=== Task objective ===
Make an exact copy of the entries below.
[Start of section]
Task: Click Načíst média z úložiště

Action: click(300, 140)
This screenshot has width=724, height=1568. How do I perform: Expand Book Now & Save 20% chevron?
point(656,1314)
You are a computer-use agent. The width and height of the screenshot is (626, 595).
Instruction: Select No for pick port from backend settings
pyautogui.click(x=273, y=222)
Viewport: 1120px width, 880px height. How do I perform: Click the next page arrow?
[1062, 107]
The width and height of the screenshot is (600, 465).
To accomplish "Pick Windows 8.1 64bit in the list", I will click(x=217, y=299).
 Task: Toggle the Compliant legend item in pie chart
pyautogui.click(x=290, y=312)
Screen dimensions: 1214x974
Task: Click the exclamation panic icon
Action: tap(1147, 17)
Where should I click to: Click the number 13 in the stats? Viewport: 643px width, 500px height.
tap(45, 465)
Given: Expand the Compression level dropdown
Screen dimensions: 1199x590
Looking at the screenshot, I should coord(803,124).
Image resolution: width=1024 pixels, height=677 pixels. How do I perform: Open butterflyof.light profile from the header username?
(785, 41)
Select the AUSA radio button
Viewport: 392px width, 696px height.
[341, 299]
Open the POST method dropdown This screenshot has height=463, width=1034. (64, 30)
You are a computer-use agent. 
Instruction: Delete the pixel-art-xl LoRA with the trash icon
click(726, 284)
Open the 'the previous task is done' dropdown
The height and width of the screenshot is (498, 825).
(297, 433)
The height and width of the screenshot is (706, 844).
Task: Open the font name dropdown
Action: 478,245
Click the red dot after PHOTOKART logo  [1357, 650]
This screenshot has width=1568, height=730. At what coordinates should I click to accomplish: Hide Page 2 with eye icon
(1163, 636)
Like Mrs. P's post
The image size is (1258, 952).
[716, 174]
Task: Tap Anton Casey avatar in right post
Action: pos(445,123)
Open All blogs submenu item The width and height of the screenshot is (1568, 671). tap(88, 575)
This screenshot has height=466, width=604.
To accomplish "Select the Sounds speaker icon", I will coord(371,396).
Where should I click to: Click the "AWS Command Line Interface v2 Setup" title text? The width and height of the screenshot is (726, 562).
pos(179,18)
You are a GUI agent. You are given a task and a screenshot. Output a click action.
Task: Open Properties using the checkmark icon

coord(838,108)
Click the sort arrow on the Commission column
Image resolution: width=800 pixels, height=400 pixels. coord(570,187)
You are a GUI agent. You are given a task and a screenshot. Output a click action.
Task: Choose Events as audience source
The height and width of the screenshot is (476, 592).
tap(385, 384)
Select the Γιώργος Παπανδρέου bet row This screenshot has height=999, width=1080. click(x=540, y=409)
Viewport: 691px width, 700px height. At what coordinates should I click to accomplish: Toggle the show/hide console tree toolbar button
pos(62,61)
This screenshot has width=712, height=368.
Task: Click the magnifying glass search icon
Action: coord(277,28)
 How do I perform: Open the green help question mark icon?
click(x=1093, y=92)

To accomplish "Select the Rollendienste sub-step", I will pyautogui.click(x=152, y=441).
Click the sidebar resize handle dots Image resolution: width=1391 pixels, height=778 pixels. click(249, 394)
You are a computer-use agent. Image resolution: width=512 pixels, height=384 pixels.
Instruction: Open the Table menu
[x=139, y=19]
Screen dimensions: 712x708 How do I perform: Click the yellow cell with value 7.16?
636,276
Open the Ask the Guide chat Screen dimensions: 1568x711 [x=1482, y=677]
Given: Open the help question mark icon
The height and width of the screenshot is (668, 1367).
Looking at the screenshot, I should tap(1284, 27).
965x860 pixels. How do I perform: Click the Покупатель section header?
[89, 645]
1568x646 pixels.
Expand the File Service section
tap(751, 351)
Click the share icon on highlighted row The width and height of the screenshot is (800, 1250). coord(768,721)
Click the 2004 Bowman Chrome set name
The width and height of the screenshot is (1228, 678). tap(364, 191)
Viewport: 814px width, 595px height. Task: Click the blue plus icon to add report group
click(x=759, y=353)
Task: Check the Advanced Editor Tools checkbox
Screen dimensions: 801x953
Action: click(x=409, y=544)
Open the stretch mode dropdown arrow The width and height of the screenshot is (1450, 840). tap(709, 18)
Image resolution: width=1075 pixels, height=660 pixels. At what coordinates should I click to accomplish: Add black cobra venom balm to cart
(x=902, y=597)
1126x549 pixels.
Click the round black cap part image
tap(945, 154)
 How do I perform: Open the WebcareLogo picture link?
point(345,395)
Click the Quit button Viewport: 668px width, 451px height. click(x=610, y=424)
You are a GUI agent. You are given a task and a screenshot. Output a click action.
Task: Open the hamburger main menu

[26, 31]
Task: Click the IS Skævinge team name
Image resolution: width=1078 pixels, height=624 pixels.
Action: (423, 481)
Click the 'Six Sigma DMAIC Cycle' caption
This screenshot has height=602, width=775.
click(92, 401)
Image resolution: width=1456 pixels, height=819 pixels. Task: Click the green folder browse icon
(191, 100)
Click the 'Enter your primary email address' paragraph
[End of section]
=== Your response ===
Task: Click Načíst média z úložiště

Action: click(300, 140)
This screenshot has width=724, height=1568. How do I perform: Expand Book Now & Save 20% chevron?
point(656,1314)
You are a computer-use agent. The width and height of the screenshot is (626, 595).
Instruction: Select No for pick port from backend settings
pyautogui.click(x=273, y=222)
Viewport: 1120px width, 880px height. How do I perform: Click the next page arrow?
[1062, 107]
The width and height of the screenshot is (600, 465).
To accomplish "Pick Windows 8.1 64bit in the list", I will click(x=217, y=299).
 Task: Toggle the Compliant legend item in pie chart
pyautogui.click(x=290, y=312)
Screen dimensions: 1214x974
Task: Click the exclamation panic icon
Action: tap(1147, 17)
Where should I click to: Click the number 13 in the stats? Viewport: 643px width, 500px height.
tap(45, 465)
Given: Expand the Compression level dropdown
Screen dimensions: 1199x590
Looking at the screenshot, I should coord(803,124).
Image resolution: width=1024 pixels, height=677 pixels. How do I perform: Open butterflyof.light profile from the header username?
(785, 41)
Select the AUSA radio button
Viewport: 392px width, 696px height.
[341, 299]
Open the POST method dropdown This screenshot has height=463, width=1034. (64, 30)
You are a computer-use agent. 
Instruction: Delete the pixel-art-xl LoRA with the trash icon
click(726, 284)
Open the 'the previous task is done' dropdown
The height and width of the screenshot is (498, 825).
(297, 433)
The height and width of the screenshot is (706, 844).
Task: Open the font name dropdown
Action: 478,245
Click the red dot after PHOTOKART logo  [1357, 650]
This screenshot has width=1568, height=730. At what coordinates should I click to accomplish: Hide Page 2 with eye icon
(1163, 636)
Like Mrs. P's post
The image size is (1258, 952).
[716, 174]
Task: Tap Anton Casey avatar in right post
Action: pos(445,123)
Open All blogs submenu item The width and height of the screenshot is (1568, 671). tap(88, 575)
This screenshot has height=466, width=604.
To accomplish "Select the Sounds speaker icon", I will coord(371,396).
Where should I click to: Click the "AWS Command Line Interface v2 Setup" title text? The width and height of the screenshot is (726, 562).
pos(179,18)
You are a GUI agent. You are given a task and a screenshot. Output a click action.
Task: Open Properties using the checkmark icon

coord(838,108)
Click the sort arrow on the Commission column
Image resolution: width=800 pixels, height=400 pixels. coord(570,187)
You are a GUI agent. You are given a task and a screenshot. Output a click action.
Task: Choose Events as audience source
The height and width of the screenshot is (476, 592).
tap(385, 384)
Select the Γιώργος Παπανδρέου bet row This screenshot has height=999, width=1080. click(x=540, y=409)
Viewport: 691px width, 700px height. At what coordinates should I click to accomplish: Toggle the show/hide console tree toolbar button
pos(62,61)
This screenshot has width=712, height=368.
Task: Click the magnifying glass search icon
Action: coord(277,28)
 How do I perform: Open the green help question mark icon?
click(x=1093, y=92)

To accomplish "Select the Rollendienste sub-step", I will pyautogui.click(x=152, y=441).
Click the sidebar resize handle dots Image resolution: width=1391 pixels, height=778 pixels. click(249, 394)
You are a computer-use agent. Image resolution: width=512 pixels, height=384 pixels.
Instruction: Open the Table menu
[x=139, y=19]
Screen dimensions: 712x708 How do I perform: Click the yellow cell with value 7.16?
636,276
Open the Ask the Guide chat Screen dimensions: 1568x711 [x=1482, y=677]
Given: Open the help question mark icon
The height and width of the screenshot is (668, 1367).
Looking at the screenshot, I should tap(1284, 27).
965x860 pixels. How do I perform: Click the Покупатель section header?
[89, 645]
1568x646 pixels.
Expand the File Service section
tap(751, 351)
Click the share icon on highlighted row The width and height of the screenshot is (800, 1250). coord(768,721)
Click the 2004 Bowman Chrome set name
The width and height of the screenshot is (1228, 678). tap(364, 191)
Viewport: 814px width, 595px height. Task: Click the blue plus icon to add report group
click(x=759, y=353)
Task: Check the Advanced Editor Tools checkbox
Screen dimensions: 801x953
Action: click(x=409, y=544)
Open the stretch mode dropdown arrow The width and height of the screenshot is (1450, 840). tap(709, 18)
Image resolution: width=1075 pixels, height=660 pixels. At what coordinates should I click to accomplish: Add black cobra venom balm to cart
(x=902, y=597)
1126x549 pixels.
Click the round black cap part image
tap(945, 154)
 How do I perform: Open the WebcareLogo picture link?
point(345,395)
Click the Quit button Viewport: 668px width, 451px height. click(x=610, y=424)
You are a GUI agent. You are given a task and a screenshot. Output a click action.
Task: Open the hamburger main menu

[26, 31]
Task: Click the IS Skævinge team name
Image resolution: width=1078 pixels, height=624 pixels.
Action: (423, 481)
Click the 'Six Sigma DMAIC Cycle' caption
This screenshot has height=602, width=775.
click(92, 401)
Image resolution: width=1456 pixels, height=819 pixels. Task: Click the green folder browse icon
(191, 100)
Click the 'Enter your primary email address' paragraph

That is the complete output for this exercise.